Excerpts from a dataset:

<<<<

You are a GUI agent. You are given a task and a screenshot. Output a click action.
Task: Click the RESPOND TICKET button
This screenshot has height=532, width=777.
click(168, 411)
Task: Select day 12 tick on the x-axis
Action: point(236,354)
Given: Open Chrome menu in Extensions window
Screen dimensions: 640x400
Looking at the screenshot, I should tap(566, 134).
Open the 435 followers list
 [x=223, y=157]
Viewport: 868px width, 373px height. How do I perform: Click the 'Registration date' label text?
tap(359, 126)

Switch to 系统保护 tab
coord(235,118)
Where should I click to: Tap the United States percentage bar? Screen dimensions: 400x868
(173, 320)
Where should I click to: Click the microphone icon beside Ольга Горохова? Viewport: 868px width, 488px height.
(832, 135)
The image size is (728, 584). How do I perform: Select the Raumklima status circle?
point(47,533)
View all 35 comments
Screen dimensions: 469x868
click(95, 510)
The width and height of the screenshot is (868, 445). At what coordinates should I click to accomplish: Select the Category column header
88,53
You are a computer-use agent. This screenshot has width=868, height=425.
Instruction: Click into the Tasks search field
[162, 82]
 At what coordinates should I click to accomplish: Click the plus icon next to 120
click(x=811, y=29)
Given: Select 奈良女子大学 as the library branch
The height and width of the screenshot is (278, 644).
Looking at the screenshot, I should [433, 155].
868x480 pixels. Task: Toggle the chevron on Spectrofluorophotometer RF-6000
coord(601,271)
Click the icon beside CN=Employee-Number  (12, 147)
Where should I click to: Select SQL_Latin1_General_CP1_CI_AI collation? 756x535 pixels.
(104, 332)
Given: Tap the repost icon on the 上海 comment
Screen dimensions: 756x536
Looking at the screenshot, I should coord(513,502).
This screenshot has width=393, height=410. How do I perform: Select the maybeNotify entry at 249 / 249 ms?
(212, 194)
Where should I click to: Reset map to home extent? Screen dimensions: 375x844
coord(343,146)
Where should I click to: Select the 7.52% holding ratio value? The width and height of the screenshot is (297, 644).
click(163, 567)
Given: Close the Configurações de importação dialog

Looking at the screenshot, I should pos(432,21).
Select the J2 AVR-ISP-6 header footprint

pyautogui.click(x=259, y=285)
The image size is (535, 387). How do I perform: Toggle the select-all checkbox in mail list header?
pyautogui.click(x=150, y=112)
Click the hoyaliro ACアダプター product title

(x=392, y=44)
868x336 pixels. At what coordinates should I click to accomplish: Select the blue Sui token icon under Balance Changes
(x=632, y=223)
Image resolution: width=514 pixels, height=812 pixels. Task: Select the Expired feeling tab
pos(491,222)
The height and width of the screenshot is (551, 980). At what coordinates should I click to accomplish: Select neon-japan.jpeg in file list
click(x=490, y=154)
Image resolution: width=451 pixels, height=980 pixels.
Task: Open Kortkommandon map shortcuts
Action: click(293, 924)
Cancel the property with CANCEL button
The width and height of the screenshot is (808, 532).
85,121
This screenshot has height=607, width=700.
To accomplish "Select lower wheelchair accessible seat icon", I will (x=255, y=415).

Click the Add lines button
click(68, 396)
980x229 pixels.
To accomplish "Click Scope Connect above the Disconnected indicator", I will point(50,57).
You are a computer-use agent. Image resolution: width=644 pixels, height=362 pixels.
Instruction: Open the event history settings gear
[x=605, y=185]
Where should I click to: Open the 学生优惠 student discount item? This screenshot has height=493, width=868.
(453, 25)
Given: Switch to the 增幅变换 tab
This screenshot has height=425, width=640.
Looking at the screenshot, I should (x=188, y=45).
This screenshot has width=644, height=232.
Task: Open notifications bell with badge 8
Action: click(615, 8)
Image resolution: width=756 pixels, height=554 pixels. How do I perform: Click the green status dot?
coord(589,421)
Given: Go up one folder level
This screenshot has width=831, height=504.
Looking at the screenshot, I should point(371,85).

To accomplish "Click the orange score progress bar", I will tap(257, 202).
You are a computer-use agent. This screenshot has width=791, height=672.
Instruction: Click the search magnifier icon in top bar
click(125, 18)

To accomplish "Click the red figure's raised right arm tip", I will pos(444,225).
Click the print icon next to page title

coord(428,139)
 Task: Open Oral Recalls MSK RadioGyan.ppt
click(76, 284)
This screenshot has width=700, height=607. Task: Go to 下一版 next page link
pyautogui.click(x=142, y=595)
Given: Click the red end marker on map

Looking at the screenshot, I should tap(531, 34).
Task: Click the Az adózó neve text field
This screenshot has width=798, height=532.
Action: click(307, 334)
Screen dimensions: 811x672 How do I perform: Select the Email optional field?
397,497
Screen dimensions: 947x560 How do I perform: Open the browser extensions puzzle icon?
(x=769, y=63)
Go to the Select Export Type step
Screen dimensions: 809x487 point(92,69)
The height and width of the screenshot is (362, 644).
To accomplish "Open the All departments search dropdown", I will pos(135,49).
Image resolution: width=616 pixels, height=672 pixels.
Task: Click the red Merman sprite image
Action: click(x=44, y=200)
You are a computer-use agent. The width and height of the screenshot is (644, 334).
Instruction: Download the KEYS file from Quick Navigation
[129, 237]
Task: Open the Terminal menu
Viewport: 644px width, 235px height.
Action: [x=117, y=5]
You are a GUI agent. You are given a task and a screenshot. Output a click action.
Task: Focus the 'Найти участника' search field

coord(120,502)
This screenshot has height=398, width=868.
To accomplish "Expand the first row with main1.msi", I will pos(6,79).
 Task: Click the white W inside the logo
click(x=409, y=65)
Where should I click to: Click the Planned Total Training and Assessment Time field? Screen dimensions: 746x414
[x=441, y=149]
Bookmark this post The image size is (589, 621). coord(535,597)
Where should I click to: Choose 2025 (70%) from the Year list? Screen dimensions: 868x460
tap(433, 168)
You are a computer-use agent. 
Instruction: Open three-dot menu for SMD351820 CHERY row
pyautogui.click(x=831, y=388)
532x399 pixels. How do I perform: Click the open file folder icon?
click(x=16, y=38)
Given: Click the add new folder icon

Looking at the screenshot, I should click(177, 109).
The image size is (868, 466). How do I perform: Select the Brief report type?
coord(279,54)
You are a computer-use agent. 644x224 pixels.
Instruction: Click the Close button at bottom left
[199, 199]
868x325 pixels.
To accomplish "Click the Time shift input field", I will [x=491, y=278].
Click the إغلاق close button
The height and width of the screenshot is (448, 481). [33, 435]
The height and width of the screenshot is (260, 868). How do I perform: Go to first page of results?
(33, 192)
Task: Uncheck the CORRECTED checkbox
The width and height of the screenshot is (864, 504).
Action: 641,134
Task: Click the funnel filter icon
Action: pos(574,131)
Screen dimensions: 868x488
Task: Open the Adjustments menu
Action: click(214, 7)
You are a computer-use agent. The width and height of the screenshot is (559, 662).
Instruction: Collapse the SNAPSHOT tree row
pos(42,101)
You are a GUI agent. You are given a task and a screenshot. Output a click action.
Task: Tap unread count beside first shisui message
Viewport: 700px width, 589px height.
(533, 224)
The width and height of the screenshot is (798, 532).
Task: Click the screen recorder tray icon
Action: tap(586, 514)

>>>>

▸ **ASSIGNED TASK**:
Print the records above once again, exactly as written.

▸ **RESULT BELOW**:
You are a GUI agent. You are given a task and a screenshot. Output a click action.
Task: Click the RESPOND TICKET button
This screenshot has height=532, width=777.
click(168, 411)
Task: Select day 12 tick on the x-axis
Action: point(236,354)
Given: Open Chrome menu in Extensions window
Screen dimensions: 640x400
Looking at the screenshot, I should tap(566, 134).
Open the 435 followers list
 [x=223, y=157]
Viewport: 868px width, 373px height. How do I perform: Click the 'Registration date' label text?
tap(359, 126)

Switch to 系统保护 tab
coord(235,118)
Where should I click to: Tap the United States percentage bar? Screen dimensions: 400x868
(173, 320)
Where should I click to: Click the microphone icon beside Ольга Горохова? Viewport: 868px width, 488px height.
(832, 135)
The image size is (728, 584). How do I perform: Select the Raumklima status circle?
point(47,533)
View all 35 comments
Screen dimensions: 469x868
click(95, 510)
The width and height of the screenshot is (868, 445). At what coordinates should I click to accomplish: Select the Category column header
88,53
You are a computer-use agent. This screenshot has width=868, height=425.
Instruction: Click into the Tasks search field
[162, 82]
 At what coordinates should I click to accomplish: Click the plus icon next to 120
click(x=811, y=29)
Given: Select 奈良女子大学 as the library branch
The height and width of the screenshot is (278, 644).
Looking at the screenshot, I should [433, 155].
868x480 pixels. Task: Toggle the chevron on Spectrofluorophotometer RF-6000
coord(601,271)
Click the icon beside CN=Employee-Number  (12, 147)
Where should I click to: Select SQL_Latin1_General_CP1_CI_AI collation? 756x535 pixels.
(104, 332)
Given: Tap the repost icon on the 上海 comment
Screen dimensions: 756x536
Looking at the screenshot, I should coord(513,502).
This screenshot has width=393, height=410. How do I perform: Select the maybeNotify entry at 249 / 249 ms?
(212, 194)
Where should I click to: Reset map to home extent? Screen dimensions: 375x844
coord(343,146)
Where should I click to: Select the 7.52% holding ratio value? The width and height of the screenshot is (297, 644).
click(163, 567)
Given: Close the Configurações de importação dialog

Looking at the screenshot, I should pos(432,21).
Select the J2 AVR-ISP-6 header footprint

pyautogui.click(x=259, y=285)
The image size is (535, 387). How do I perform: Toggle the select-all checkbox in mail list header?
pyautogui.click(x=150, y=112)
Click the hoyaliro ACアダプター product title

(x=392, y=44)
868x336 pixels. At what coordinates should I click to accomplish: Select the blue Sui token icon under Balance Changes
(x=632, y=223)
Image resolution: width=514 pixels, height=812 pixels. Task: Select the Expired feeling tab
pos(491,222)
The height and width of the screenshot is (551, 980). At what coordinates should I click to accomplish: Select neon-japan.jpeg in file list
click(x=490, y=154)
Image resolution: width=451 pixels, height=980 pixels.
Task: Open Kortkommandon map shortcuts
Action: click(293, 924)
Cancel the property with CANCEL button
The width and height of the screenshot is (808, 532).
85,121
This screenshot has height=607, width=700.
To accomplish "Select lower wheelchair accessible seat icon", I will (x=255, y=415).

Click the Add lines button
click(68, 396)
980x229 pixels.
To accomplish "Click Scope Connect above the Disconnected indicator", I will point(50,57).
You are a computer-use agent. Image resolution: width=644 pixels, height=362 pixels.
Instruction: Open the event history settings gear
[x=605, y=185]
Where should I click to: Open the 学生优惠 student discount item? This screenshot has height=493, width=868.
(453, 25)
Given: Switch to the 增幅变换 tab
This screenshot has height=425, width=640.
Looking at the screenshot, I should (x=188, y=45).
This screenshot has width=644, height=232.
Task: Open notifications bell with badge 8
Action: click(615, 8)
Image resolution: width=756 pixels, height=554 pixels. How do I perform: Click the green status dot?
coord(589,421)
Given: Go up one folder level
This screenshot has width=831, height=504.
Looking at the screenshot, I should point(371,85).

To accomplish "Click the orange score progress bar", I will tap(257, 202).
You are a computer-use agent. This screenshot has width=791, height=672.
Instruction: Click the search magnifier icon in top bar
click(125, 18)

To accomplish "Click the red figure's raised right arm tip", I will pos(444,225).
Click the print icon next to page title

coord(428,139)
 Task: Open Oral Recalls MSK RadioGyan.ppt
click(76, 284)
This screenshot has width=700, height=607. Task: Go to 下一版 next page link
pyautogui.click(x=142, y=595)
Given: Click the red end marker on map

Looking at the screenshot, I should tap(531, 34).
Task: Click the Az adózó neve text field
This screenshot has width=798, height=532.
Action: click(307, 334)
Screen dimensions: 811x672 How do I perform: Select the Email optional field?
397,497
Screen dimensions: 947x560 How do I perform: Open the browser extensions puzzle icon?
(x=769, y=63)
Go to the Select Export Type step
Screen dimensions: 809x487 point(92,69)
The height and width of the screenshot is (362, 644).
To accomplish "Open the All departments search dropdown", I will pos(135,49).
Image resolution: width=616 pixels, height=672 pixels.
Task: Click the red Merman sprite image
Action: click(x=44, y=200)
You are a computer-use agent. The width and height of the screenshot is (644, 334).
Instruction: Download the KEYS file from Quick Navigation
[129, 237]
Task: Open the Terminal menu
Viewport: 644px width, 235px height.
Action: [x=117, y=5]
You are a GUI agent. You are given a task and a screenshot. Output a click action.
Task: Focus the 'Найти участника' search field

coord(120,502)
This screenshot has height=398, width=868.
To accomplish "Expand the first row with main1.msi", I will pos(6,79).
 Task: Click the white W inside the logo
click(x=409, y=65)
Where should I click to: Click the Planned Total Training and Assessment Time field? Screen dimensions: 746x414
[x=441, y=149]
Bookmark this post The image size is (589, 621). coord(535,597)
Where should I click to: Choose 2025 (70%) from the Year list? Screen dimensions: 868x460
tap(433, 168)
You are a computer-use agent. 
Instruction: Open three-dot menu for SMD351820 CHERY row
pyautogui.click(x=831, y=388)
532x399 pixels. How do I perform: Click the open file folder icon?
click(x=16, y=38)
Given: Click the add new folder icon

Looking at the screenshot, I should click(177, 109).
The image size is (868, 466). How do I perform: Select the Brief report type?
coord(279,54)
You are a computer-use agent. 644x224 pixels.
Instruction: Click the Close button at bottom left
[199, 199]
868x325 pixels.
To accomplish "Click the Time shift input field", I will [x=491, y=278].
Click the إغلاق close button
The height and width of the screenshot is (448, 481). [33, 435]
The height and width of the screenshot is (260, 868). How do I perform: Go to first page of results?
(33, 192)
Task: Uncheck the CORRECTED checkbox
The width and height of the screenshot is (864, 504).
Action: 641,134
Task: Click the funnel filter icon
Action: pos(574,131)
Screen dimensions: 868x488
Task: Open the Adjustments menu
Action: click(214, 7)
You are a computer-use agent. The width and height of the screenshot is (559, 662).
Instruction: Collapse the SNAPSHOT tree row
pos(42,101)
You are a GUI agent. You are given a task and a screenshot. Output a click action.
Task: Tap unread count beside first shisui message
Viewport: 700px width, 589px height.
(533, 224)
The width and height of the screenshot is (798, 532).
Task: Click the screen recorder tray icon
Action: tap(586, 514)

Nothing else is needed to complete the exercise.